Whether you want it to or not, your organization will have a culture. And no, beanbags and beers don't constitute a culture. Instead of thinking of culture as an emotional blanket of how workers feel when they come to work every day, think about it this way:
Culture forms the synapses of an organization. It orients employees and teaches them what matters and what doesn't. And it also teaches them how to act to get things done.
Often, though, we bring our own emotional baggage to words about culture. (What can I say, it's human nature.) "Entrepreneurial" is short for "cool," "bureaucratic" is short for "terrible place to work."
Some of that may be true. But flip these around and you might surprise yourself. Culture isn't about how you feel; it's about what you do and the patterns by which you do it. So entrepreneurial sometimes means, "flying by the seat of your pants and no one knows what they're doing." And bureaucratic sometimes means, "careful, because this is important." No one wants an airline or a hospital surgeon deciding to be entrepreneurial. I'm cool with being careful, safe, and slow when my safety is at risk.
The thing about culture is that it happens to an organization whether you plan on it or not. And it has to be organic. A CEO can set out a mission or principles, but she can't say, "Here's the culture!" It must be acted.

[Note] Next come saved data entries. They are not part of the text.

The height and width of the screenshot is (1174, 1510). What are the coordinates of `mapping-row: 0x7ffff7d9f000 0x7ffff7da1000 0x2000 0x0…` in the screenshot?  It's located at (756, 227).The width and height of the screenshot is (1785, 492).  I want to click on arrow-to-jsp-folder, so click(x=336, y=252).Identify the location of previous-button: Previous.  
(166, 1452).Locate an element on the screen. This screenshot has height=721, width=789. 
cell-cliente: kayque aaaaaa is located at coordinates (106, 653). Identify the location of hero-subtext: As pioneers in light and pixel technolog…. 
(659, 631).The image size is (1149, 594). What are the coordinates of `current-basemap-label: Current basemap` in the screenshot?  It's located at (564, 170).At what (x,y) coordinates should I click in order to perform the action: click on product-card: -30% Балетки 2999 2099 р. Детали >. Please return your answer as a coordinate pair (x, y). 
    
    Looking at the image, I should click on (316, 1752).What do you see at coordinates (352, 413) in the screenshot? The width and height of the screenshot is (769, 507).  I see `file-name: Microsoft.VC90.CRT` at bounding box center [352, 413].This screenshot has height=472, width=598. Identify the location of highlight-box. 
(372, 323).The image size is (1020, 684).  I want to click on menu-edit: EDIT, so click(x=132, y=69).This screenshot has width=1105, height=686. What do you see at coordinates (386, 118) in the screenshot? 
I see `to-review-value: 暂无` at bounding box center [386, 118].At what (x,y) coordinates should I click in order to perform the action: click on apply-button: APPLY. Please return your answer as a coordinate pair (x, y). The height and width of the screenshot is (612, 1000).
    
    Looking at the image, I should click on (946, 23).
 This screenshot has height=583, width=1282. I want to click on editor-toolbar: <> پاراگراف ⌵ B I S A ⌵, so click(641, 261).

Mission statements often don't set the tone
Instead, we settle for platitudes. Even across industries, it's hard to tell which company it might be. Can you guess?
- "We reach for new heights and reveal the unknown for the benefit of humankind." (NASA)
- "...dedication to the highest quality of Customer Service delivered with a sense of warmth, friendliness, individual pride, and Company Spirit. We are committed to provide our Employees a stable work environment with equal opportunity for learning and personal growth." (Southwest Airlines)
- "to organize the world's information and make it universally accessible and useful." (Google)
- "to educate the citizens and citizen-leaders for our society." (Harvard University)
These are all big, vague mission statements, but they say a lot about what a company cares about and why they're there. But if you took away those names, would you know what company you worked for?
Culture is so much more than that. Culture defines the day-to-day operation of how your company actually works together. Do you value new ideas? Where is the power in the organization? If choosing between three things to do, which one goes first? And how important is the customer vs. the bottom line?
What about me?
In the end, for your career, culture matters. And a "fit" matters more than a role. Startups can be fun, but they can also be full of bro culture and craft beer. Sometimes big companies are slow and so hierarchical you want to tear your hair out. But if your organization can get behind something big and make it happen, that's cool too. It's all about what lights your fire.